Reproduce every line of the items below as a numbered list, omitting any blank lines.
** Start Excerpted data **
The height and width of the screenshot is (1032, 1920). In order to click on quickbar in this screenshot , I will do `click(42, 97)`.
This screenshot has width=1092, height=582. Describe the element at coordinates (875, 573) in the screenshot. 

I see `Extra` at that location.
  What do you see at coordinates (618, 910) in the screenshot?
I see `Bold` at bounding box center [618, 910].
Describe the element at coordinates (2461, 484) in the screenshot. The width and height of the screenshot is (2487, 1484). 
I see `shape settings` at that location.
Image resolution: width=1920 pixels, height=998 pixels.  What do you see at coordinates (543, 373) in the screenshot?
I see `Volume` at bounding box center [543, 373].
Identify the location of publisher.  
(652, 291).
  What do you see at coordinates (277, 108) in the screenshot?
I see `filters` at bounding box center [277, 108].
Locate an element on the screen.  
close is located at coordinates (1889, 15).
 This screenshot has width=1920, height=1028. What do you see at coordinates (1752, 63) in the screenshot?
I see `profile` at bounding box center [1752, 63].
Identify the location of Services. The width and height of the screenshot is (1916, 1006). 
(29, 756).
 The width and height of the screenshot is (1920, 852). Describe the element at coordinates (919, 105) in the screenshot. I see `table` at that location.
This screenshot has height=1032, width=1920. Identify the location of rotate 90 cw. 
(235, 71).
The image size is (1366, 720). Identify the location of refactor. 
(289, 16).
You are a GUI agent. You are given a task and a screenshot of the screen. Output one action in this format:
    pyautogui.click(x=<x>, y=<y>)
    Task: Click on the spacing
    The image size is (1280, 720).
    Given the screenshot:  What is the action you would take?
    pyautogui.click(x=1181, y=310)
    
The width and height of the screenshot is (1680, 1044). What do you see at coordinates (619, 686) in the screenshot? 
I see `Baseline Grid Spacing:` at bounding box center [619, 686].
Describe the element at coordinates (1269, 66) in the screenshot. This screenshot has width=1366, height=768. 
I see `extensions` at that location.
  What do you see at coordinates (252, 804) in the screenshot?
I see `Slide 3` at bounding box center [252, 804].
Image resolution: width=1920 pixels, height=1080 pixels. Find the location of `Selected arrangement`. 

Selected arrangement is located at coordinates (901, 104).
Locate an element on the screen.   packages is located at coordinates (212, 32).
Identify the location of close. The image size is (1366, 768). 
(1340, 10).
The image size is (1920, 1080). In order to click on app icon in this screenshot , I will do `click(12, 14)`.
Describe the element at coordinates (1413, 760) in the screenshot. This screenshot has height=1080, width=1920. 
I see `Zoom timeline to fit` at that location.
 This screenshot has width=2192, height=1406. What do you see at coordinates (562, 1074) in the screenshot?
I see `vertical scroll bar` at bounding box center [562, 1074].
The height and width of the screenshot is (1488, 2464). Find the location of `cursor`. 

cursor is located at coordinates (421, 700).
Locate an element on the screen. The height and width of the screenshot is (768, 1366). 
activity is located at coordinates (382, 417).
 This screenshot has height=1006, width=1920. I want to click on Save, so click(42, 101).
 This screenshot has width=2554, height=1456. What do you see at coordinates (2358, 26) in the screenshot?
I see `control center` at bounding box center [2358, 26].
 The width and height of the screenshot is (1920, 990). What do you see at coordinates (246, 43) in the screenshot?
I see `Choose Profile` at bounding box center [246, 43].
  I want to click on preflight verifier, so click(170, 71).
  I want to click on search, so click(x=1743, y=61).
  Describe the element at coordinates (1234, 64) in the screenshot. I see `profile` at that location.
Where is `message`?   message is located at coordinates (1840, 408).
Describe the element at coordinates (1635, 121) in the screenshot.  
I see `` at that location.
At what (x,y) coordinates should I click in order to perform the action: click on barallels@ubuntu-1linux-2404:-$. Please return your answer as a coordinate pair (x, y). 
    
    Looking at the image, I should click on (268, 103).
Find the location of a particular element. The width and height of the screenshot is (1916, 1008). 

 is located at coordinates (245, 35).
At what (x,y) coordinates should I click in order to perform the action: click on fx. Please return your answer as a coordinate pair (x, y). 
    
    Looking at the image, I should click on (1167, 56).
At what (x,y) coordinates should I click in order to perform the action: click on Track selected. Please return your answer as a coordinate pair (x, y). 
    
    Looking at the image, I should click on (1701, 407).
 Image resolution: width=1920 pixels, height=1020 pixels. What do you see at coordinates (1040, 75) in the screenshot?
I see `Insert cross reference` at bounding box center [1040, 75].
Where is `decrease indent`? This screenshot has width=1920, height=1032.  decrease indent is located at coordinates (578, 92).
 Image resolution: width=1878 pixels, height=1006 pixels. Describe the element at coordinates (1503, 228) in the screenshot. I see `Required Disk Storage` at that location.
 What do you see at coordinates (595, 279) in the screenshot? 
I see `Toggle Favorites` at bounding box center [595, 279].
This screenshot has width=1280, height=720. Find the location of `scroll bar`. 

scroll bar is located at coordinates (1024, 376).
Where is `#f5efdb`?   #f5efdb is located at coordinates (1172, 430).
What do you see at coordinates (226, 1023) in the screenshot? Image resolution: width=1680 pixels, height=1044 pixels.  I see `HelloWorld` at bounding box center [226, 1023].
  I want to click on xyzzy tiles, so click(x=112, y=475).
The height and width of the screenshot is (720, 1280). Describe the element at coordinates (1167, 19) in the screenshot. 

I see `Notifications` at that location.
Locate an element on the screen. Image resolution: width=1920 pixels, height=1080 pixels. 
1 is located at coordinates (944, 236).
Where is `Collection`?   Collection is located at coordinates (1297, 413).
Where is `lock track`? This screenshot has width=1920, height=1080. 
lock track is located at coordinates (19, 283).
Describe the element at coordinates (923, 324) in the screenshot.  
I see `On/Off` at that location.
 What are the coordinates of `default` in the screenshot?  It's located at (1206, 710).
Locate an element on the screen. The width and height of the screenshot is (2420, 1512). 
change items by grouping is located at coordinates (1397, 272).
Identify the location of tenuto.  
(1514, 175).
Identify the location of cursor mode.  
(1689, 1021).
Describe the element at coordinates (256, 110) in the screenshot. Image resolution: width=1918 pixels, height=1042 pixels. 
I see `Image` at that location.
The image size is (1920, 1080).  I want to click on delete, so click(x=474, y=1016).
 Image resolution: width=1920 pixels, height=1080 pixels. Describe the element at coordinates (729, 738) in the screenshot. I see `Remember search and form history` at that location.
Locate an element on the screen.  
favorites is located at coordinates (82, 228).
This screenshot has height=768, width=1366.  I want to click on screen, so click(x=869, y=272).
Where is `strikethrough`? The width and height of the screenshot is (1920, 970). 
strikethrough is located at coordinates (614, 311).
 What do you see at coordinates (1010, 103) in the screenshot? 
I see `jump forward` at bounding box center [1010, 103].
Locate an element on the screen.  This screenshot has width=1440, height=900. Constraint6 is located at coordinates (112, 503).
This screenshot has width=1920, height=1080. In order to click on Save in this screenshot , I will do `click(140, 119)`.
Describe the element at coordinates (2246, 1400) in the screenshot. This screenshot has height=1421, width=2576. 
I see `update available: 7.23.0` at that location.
** End Excerpted data **
(Correct output):
1. The height and width of the screenshot is (1032, 1920). In order to click on quickbar in this screenshot , I will do `click(42, 97)`.
2. This screenshot has width=1092, height=582. Describe the element at coordinates (875, 573) in the screenshot. 
3. I see `Extra` at that location.
4.   What do you see at coordinates (618, 910) in the screenshot?
5. I see `Bold` at bounding box center [618, 910].
6. Describe the element at coordinates (2461, 484) in the screenshot. The width and height of the screenshot is (2487, 1484). 
7. I see `shape settings` at that location.
8. Image resolution: width=1920 pixels, height=998 pixels.  What do you see at coordinates (543, 373) in the screenshot?
9. I see `Volume` at bounding box center [543, 373].
10. Identify the location of publisher.  
11. (652, 291).
12.   What do you see at coordinates (277, 108) in the screenshot?
13. I see `filters` at bounding box center [277, 108].
14. Locate an element on the screen.  
15. close is located at coordinates (1889, 15).
16.  This screenshot has width=1920, height=1028. What do you see at coordinates (1752, 63) in the screenshot?
17. I see `profile` at bounding box center [1752, 63].
18. Identify the location of Services. The width and height of the screenshot is (1916, 1006). 
19. (29, 756).
20.  The width and height of the screenshot is (1920, 852). Describe the element at coordinates (919, 105) in the screenshot. I see `table` at that location.
21. This screenshot has height=1032, width=1920. Identify the location of rotate 90 cw. 
22. (235, 71).
23. The image size is (1366, 720). Identify the location of refactor. 
24. (289, 16).
25. You are a GUI agent. You are given a task and a screenshot of the screen. Output one action in this format:
26.     pyautogui.click(x=<x>, y=<y>)
27.     Task: Click on the spacing
28.     The image size is (1280, 720).
29.     Given the screenshot:  What is the action you would take?
30.     pyautogui.click(x=1181, y=310)
31. The width and height of the screenshot is (1680, 1044). What do you see at coordinates (619, 686) in the screenshot? 
32. I see `Baseline Grid Spacing:` at bounding box center [619, 686].
33. Describe the element at coordinates (1269, 66) in the screenshot. This screenshot has width=1366, height=768. 
34. I see `extensions` at that location.
35.   What do you see at coordinates (252, 804) in the screenshot?
36. I see `Slide 3` at bounding box center [252, 804].
37. Image resolution: width=1920 pixels, height=1080 pixels. Find the location of `Selected arrangement`. 
38. Selected arrangement is located at coordinates (901, 104).
39. Locate an element on the screen.   packages is located at coordinates (212, 32).
40. Identify the location of close. The image size is (1366, 768). 
41. (1340, 10).
42. The image size is (1920, 1080). In order to click on app icon in this screenshot , I will do `click(12, 14)`.
43. Describe the element at coordinates (1413, 760) in the screenshot. This screenshot has height=1080, width=1920. 
44. I see `Zoom timeline to fit` at that location.
45.  This screenshot has width=2192, height=1406. What do you see at coordinates (562, 1074) in the screenshot?
46. I see `vertical scroll bar` at bounding box center [562, 1074].
47. The height and width of the screenshot is (1488, 2464). Find the location of `cursor`. 
48. cursor is located at coordinates (421, 700).
49. Locate an element on the screen. The height and width of the screenshot is (768, 1366). 
50. activity is located at coordinates (382, 417).
51.  This screenshot has height=1006, width=1920. I want to click on Save, so click(42, 101).
52.  This screenshot has width=2554, height=1456. What do you see at coordinates (2358, 26) in the screenshot?
53. I see `control center` at bounding box center [2358, 26].
54.  The width and height of the screenshot is (1920, 990). What do you see at coordinates (246, 43) in the screenshot?
55. I see `Choose Profile` at bounding box center [246, 43].
56.   I want to click on preflight verifier, so click(170, 71).
57.   I want to click on search, so click(x=1743, y=61).
58.   Describe the element at coordinates (1234, 64) in the screenshot. I see `profile` at that location.
59. Where is `message`?   message is located at coordinates (1840, 408).
60. Describe the element at coordinates (1635, 121) in the screenshot.  
61. I see `` at that location.
62. At what (x,y) coordinates should I click in order to perform the action: click on barallels@ubuntu-1linux-2404:-$. Please return your answer as a coordinate pair (x, y). 
63.     Looking at the image, I should click on (268, 103).
64. Find the location of a particular element. The width and height of the screenshot is (1916, 1008). 
65.  is located at coordinates (245, 35).
66. At what (x,y) coordinates should I click in order to perform the action: click on fx. Please return your answer as a coordinate pair (x, y). 
67.     Looking at the image, I should click on (1167, 56).
68. At what (x,y) coordinates should I click in order to perform the action: click on Track selected. Please return your answer as a coordinate pair (x, y). 
69.     Looking at the image, I should click on (1701, 407).
70.  Image resolution: width=1920 pixels, height=1020 pixels. What do you see at coordinates (1040, 75) in the screenshot?
71. I see `Insert cross reference` at bounding box center [1040, 75].
72. Where is `decrease indent`? This screenshot has width=1920, height=1032.  decrease indent is located at coordinates (578, 92).
73.  Image resolution: width=1878 pixels, height=1006 pixels. Describe the element at coordinates (1503, 228) in the screenshot. I see `Required Disk Storage` at that location.
74.  What do you see at coordinates (595, 279) in the screenshot? 
75. I see `Toggle Favorites` at bounding box center [595, 279].
76. This screenshot has width=1280, height=720. Find the location of `scroll bar`. 
77. scroll bar is located at coordinates (1024, 376).
78. Where is `#f5efdb`?   #f5efdb is located at coordinates (1172, 430).
79. What do you see at coordinates (226, 1023) in the screenshot? Image resolution: width=1680 pixels, height=1044 pixels.  I see `HelloWorld` at bounding box center [226, 1023].
80.   I want to click on xyzzy tiles, so click(x=112, y=475).
81. The height and width of the screenshot is (720, 1280). Describe the element at coordinates (1167, 19) in the screenshot. 
82. I see `Notifications` at that location.
83. Locate an element on the screen. Image resolution: width=1920 pixels, height=1080 pixels. 
84. 1 is located at coordinates (944, 236).
85. Where is `Collection`?   Collection is located at coordinates (1297, 413).
86. Where is `lock track`? This screenshot has width=1920, height=1080. 
87. lock track is located at coordinates (19, 283).
88. Describe the element at coordinates (923, 324) in the screenshot.  
89. I see `On/Off` at that location.
90.  What are the coordinates of `default` in the screenshot?  It's located at (1206, 710).
91. Locate an element on the screen. The width and height of the screenshot is (2420, 1512). 
92. change items by grouping is located at coordinates (1397, 272).
93. Identify the location of tenuto.  
94. (1514, 175).
95. Identify the location of cursor mode.  
96. (1689, 1021).
97. Describe the element at coordinates (256, 110) in the screenshot. Image resolution: width=1918 pixels, height=1042 pixels. 
98. I see `Image` at that location.
99. The image size is (1920, 1080).  I want to click on delete, so click(x=474, y=1016).
100.  Image resolution: width=1920 pixels, height=1080 pixels. Describe the element at coordinates (729, 738) in the screenshot. I see `Remember search and form history` at that location.
101. Locate an element on the screen.  
102. favorites is located at coordinates (82, 228).
103. This screenshot has height=768, width=1366.  I want to click on screen, so click(x=869, y=272).
104. Where is `strikethrough`? The width and height of the screenshot is (1920, 970). 
105. strikethrough is located at coordinates (614, 311).
106.  What do you see at coordinates (1010, 103) in the screenshot? 
107. I see `jump forward` at bounding box center [1010, 103].
108. Locate an element on the screen.  This screenshot has width=1440, height=900. Constraint6 is located at coordinates (112, 503).
109. This screenshot has width=1920, height=1080. In order to click on Save in this screenshot , I will do `click(140, 119)`.
110. Describe the element at coordinates (2246, 1400) in the screenshot. This screenshot has height=1421, width=2576. 
111. I see `update available: 7.23.0` at that location.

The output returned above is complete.